In his column today, Charles Krauthammer attempts to spin the election as an earthquake that was oh-so-close to being no big deal, really:
... the difference between taking one house vs. both -- and thus between normal six-year incumbent-party losses and a major earthquake that shakes the presidency -- was razor-thin in this election. A switch of just 1,424 votes in Montana would have kept the Senate Republican.

In the final numbers on CNN, Jon Tester defeated incumbent Conrad Burns by 2,847 votes. Krauthammer deftly knocks this number in half to better suggest the closeness of the election.

But he neglects to point out that Montana is so sparsely populated that only 404,000 people voted in that Senate race, making the 2,847-vote margin of victory seem smaller than it is.

Tester smoked Burns by seven-tenths of one percent.

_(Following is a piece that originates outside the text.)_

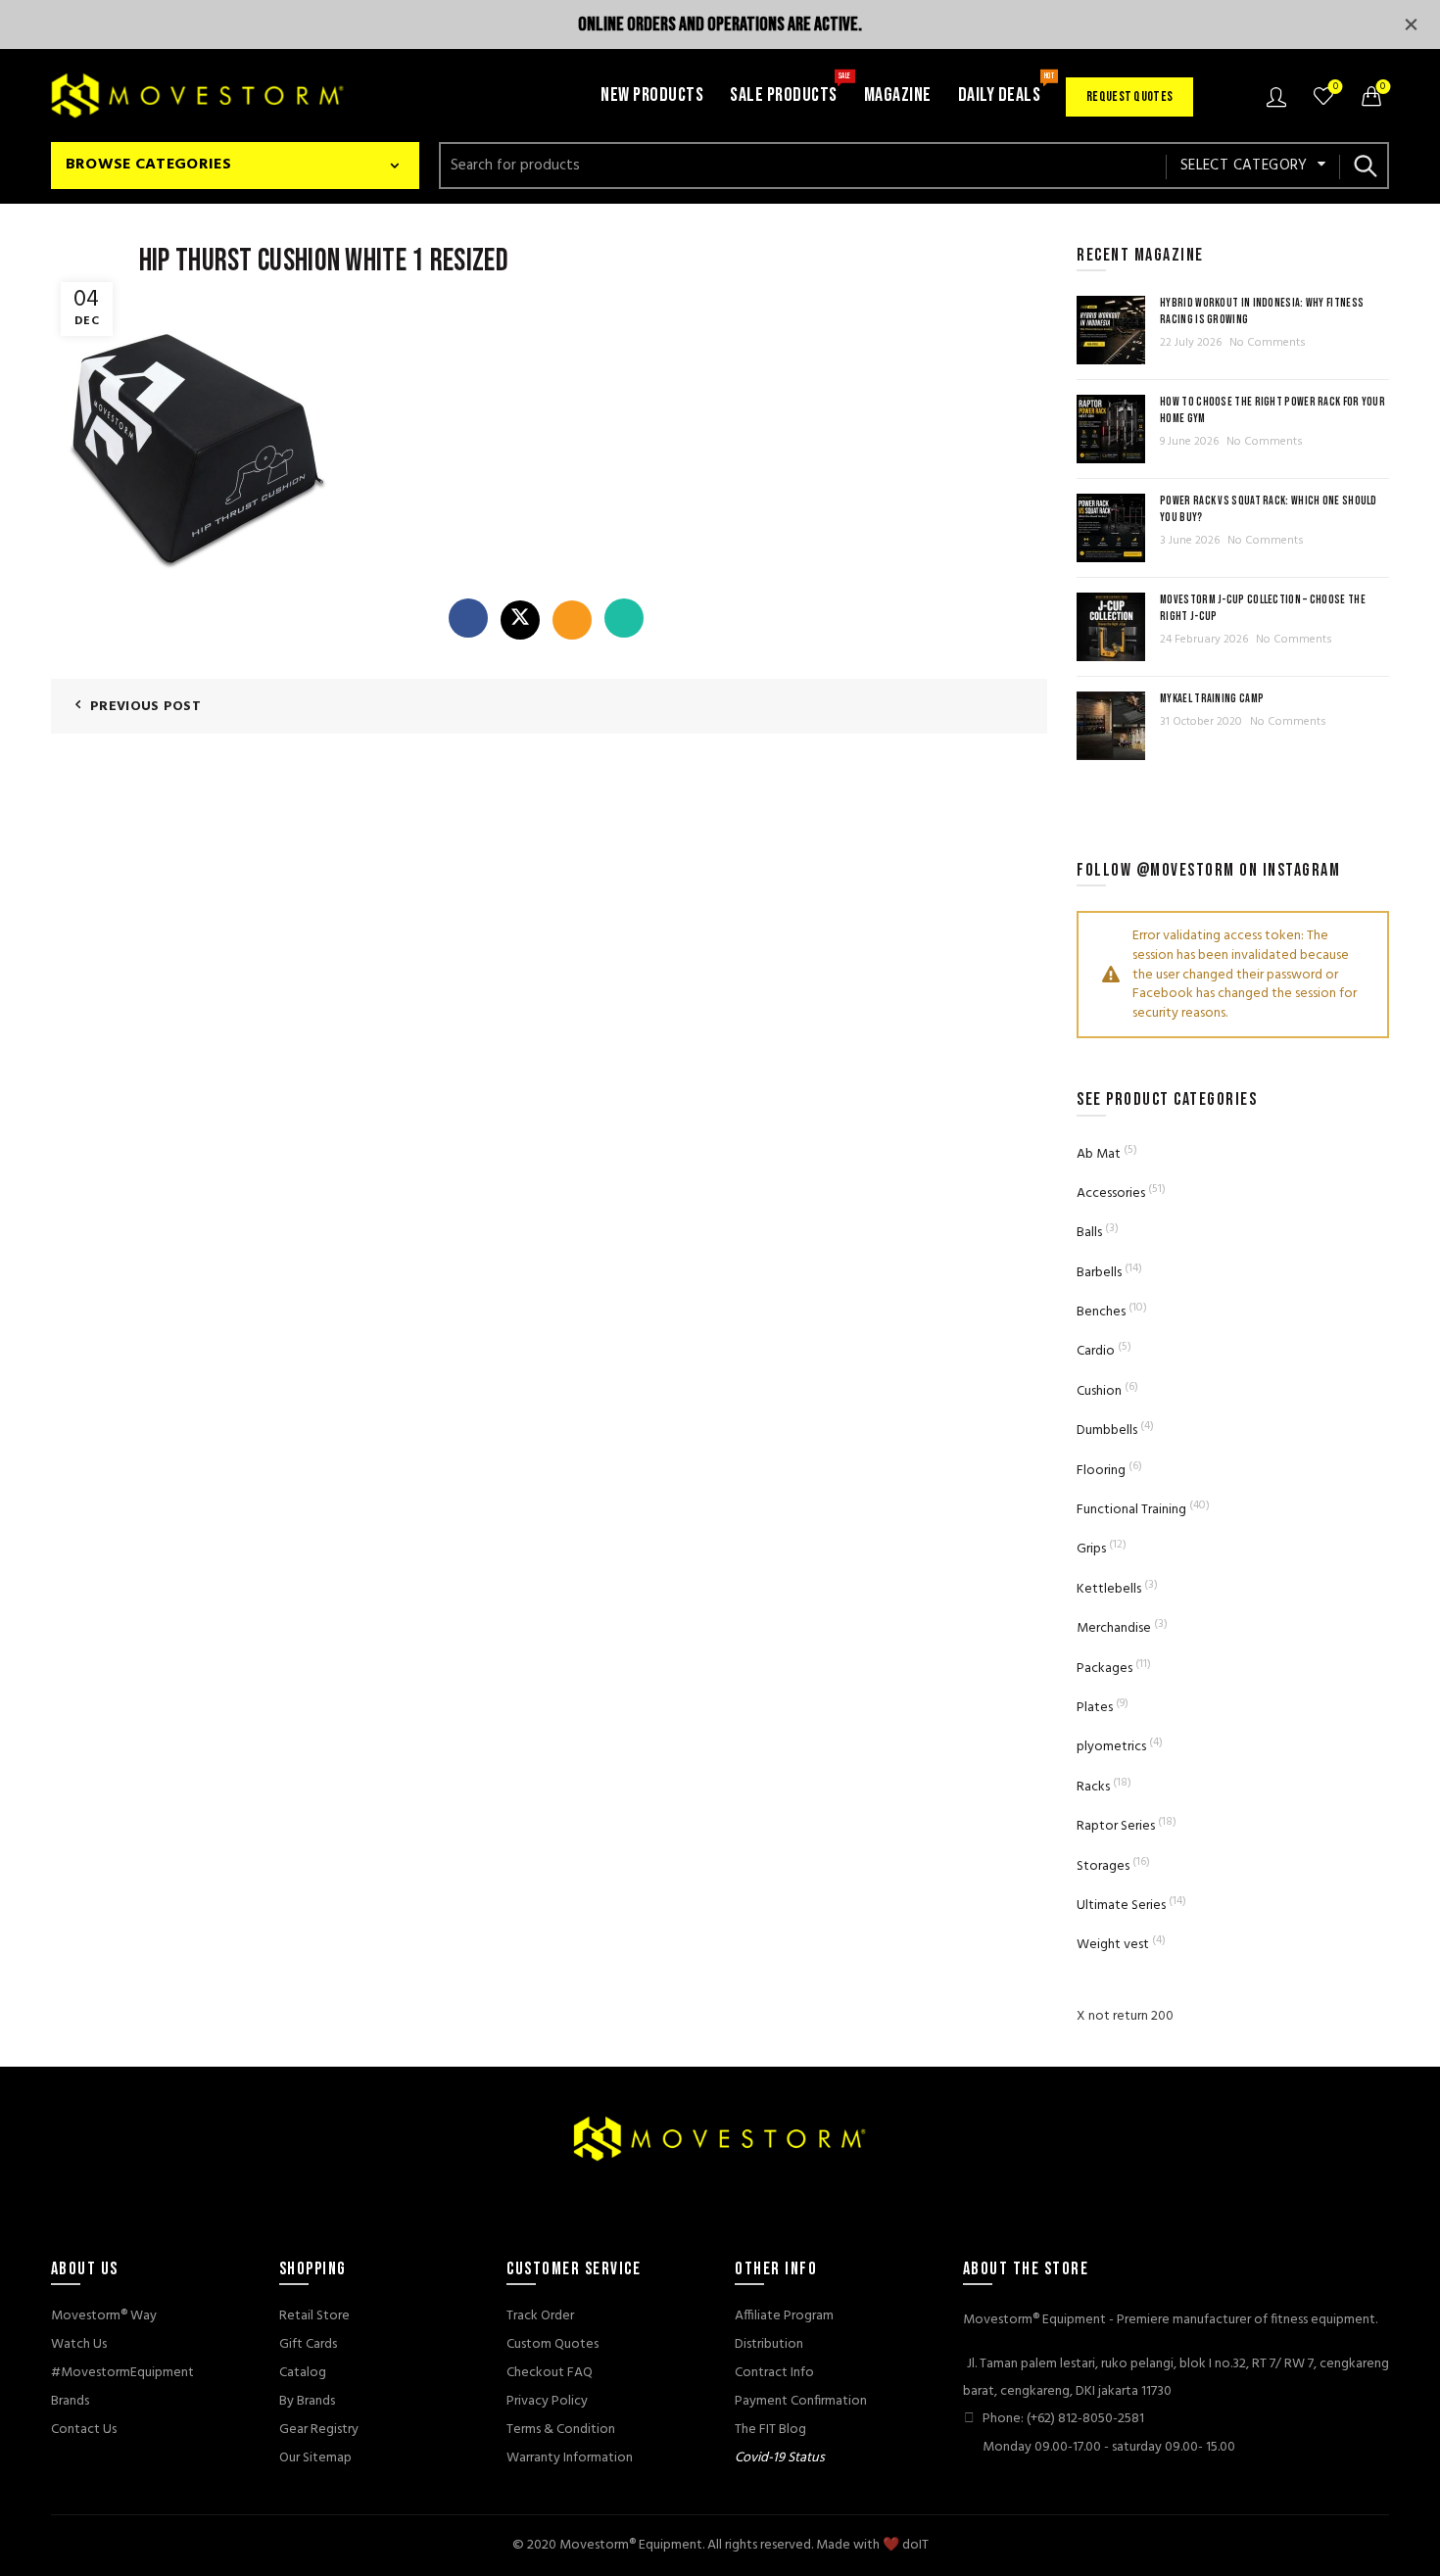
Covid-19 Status (780, 2458)
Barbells (1099, 1273)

That's an extremely close race, but in a more populous state like Florida, which had 4.7 million votes cast in its Senate race, that margin would've been a win by 33,000 votes.

59 of 60 Web Users Prefer the Drudge Report

The ad broker for the Drudge Report says that Matt Drudge's site broke traffic records on Election Day with 2.3 million unique visitors and 25.1 million page views.

The scariest part of the press release:

This proves, once again, that when Americans want reliable, unbiased, instant news on what's happening and what's important, they trust Matt Drudge and the Drudge Report to deliver.

Drudge also had 100 million ad impressions that day. If you figure a click-through rate of one percent and 5 cents a click, both of which are on the low end, his two-person site earned $50,000 in 24 hours.

Right-wing critics of the Drudge Retort often taunt me with stuff like this, believing there's karmic justice in Drudge's traffic being so much bigger than ours.

On Election Day, the Retort had 38,900 unique visitors and 100,900 page views. That's microscopic potatoes compared to the Report, roughly one-sixtieth its traffic, but large enough to justify my journalism degree.

Our all-time traffic record is still the day that Janet Jackson's wardrobe malfunction sent thousands of people to the web for partial frontal celebrity nudity, which nearly melted my server in February 2004.